Rapping, DJing, Breakdancing, and Graffiti art. These, with debatable add-ons such as beatboxing and sampling, create the now global phenomenon we call hip-hop. Rapping is verbal, DJing is audio, breakdancing is physical, and graffiti is visual. These four walls place us in an aesthetic that surrounds us in a universe of anti-racism and blackness. Hip-hop is a movement that keeps pushing. Born out of the spirit of the Black Power Movement, which in turn was born out of the spirit of Malcolm X after his assassination, it is an artform inseparable from the struggle for liberation. Hip-hop stands as a rallying cry of the oppressed. The same cry that got people into the streets of Ferguson and Baltimore, almost as if it was done with the same breath. As we can see today with Hip-hop albums such as Lupe Fiasco’s Tetsuo and Youth, Kendrick Lamar’s To Pimp A Butterfly, and even works of lesser-known artists such as Raury’s All We Need and JillReal’s Jilltiltarianism, the art being produced is having life breathed into it from Black Lives Matter while simultaneously breathing the life back into the movement. This is nothing new.

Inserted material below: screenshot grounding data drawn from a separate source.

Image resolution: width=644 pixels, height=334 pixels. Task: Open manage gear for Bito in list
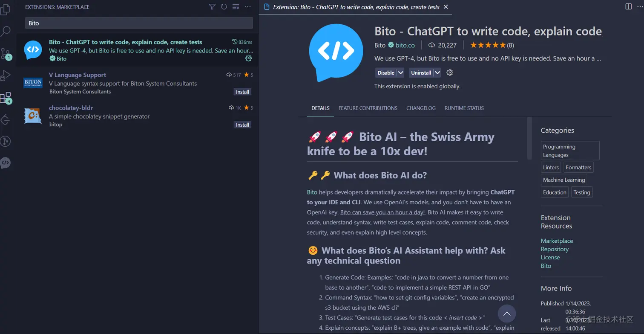(249, 58)
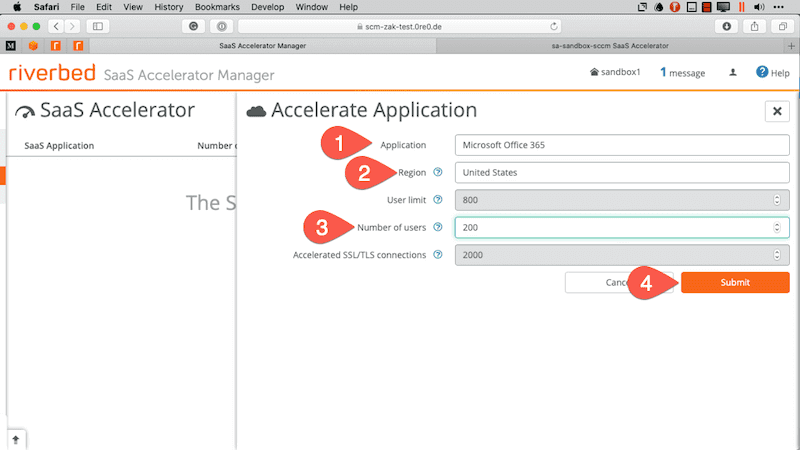This screenshot has width=800, height=450.
Task: Switch to the sa-sandbox-sccm SaaS Accelerator tab
Action: point(610,46)
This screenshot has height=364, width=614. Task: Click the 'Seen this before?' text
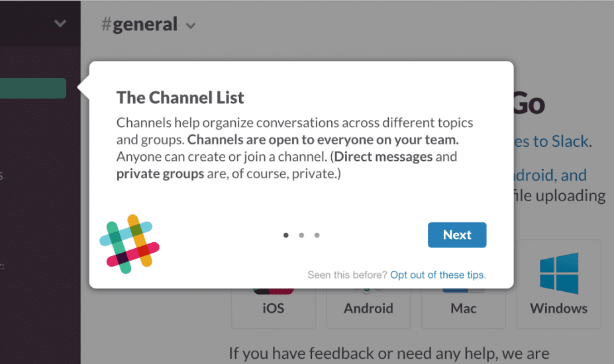[347, 275]
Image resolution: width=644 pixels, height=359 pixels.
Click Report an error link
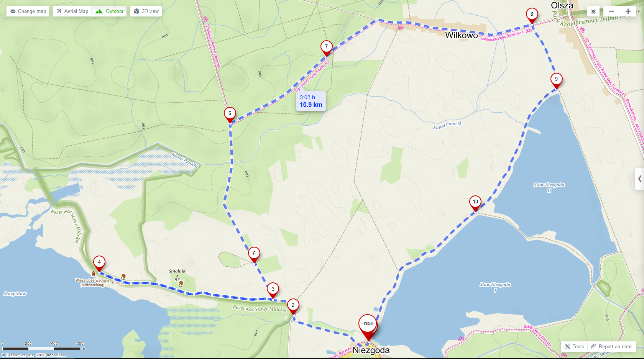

The 20th century was a big century for Black people globally, but definitely for Black America. In that century, Black America made great strides in teaching white people how to deal with people of different races properly, while also raising our own collective consciousness of who Black America really is. Talk about multi-tasking! A challenging endeavor which we clearly are still working towards, but all the progress that was made occurred through a variety of different methods. We had the Back to Africa movement, The Civil Rights Movement, and the Black Power Movement all reminding black people who we are and what we deserve, and showing white people what we are capable of. However, it would be impossible to properly appreciate these movements and campaigns our people advanced without discussing the artistic perspective as well. In this century we also saw the Harlem Renaissance overlapping with the Back to Africa movement and Great Migration and preceding the Civil Rights Movement, and the Black Arts Movement working hand in hand with the Black Power Movement. As our nation became more organized and educated on what it means to be Black, we also became more explicit and expressive in our creative arts. Is this really surprising? I mean we sang Negro Spirituals to help us break off of plantations. Our cultural expression has been our key to liberation since we returned as enslaved humans to this continent.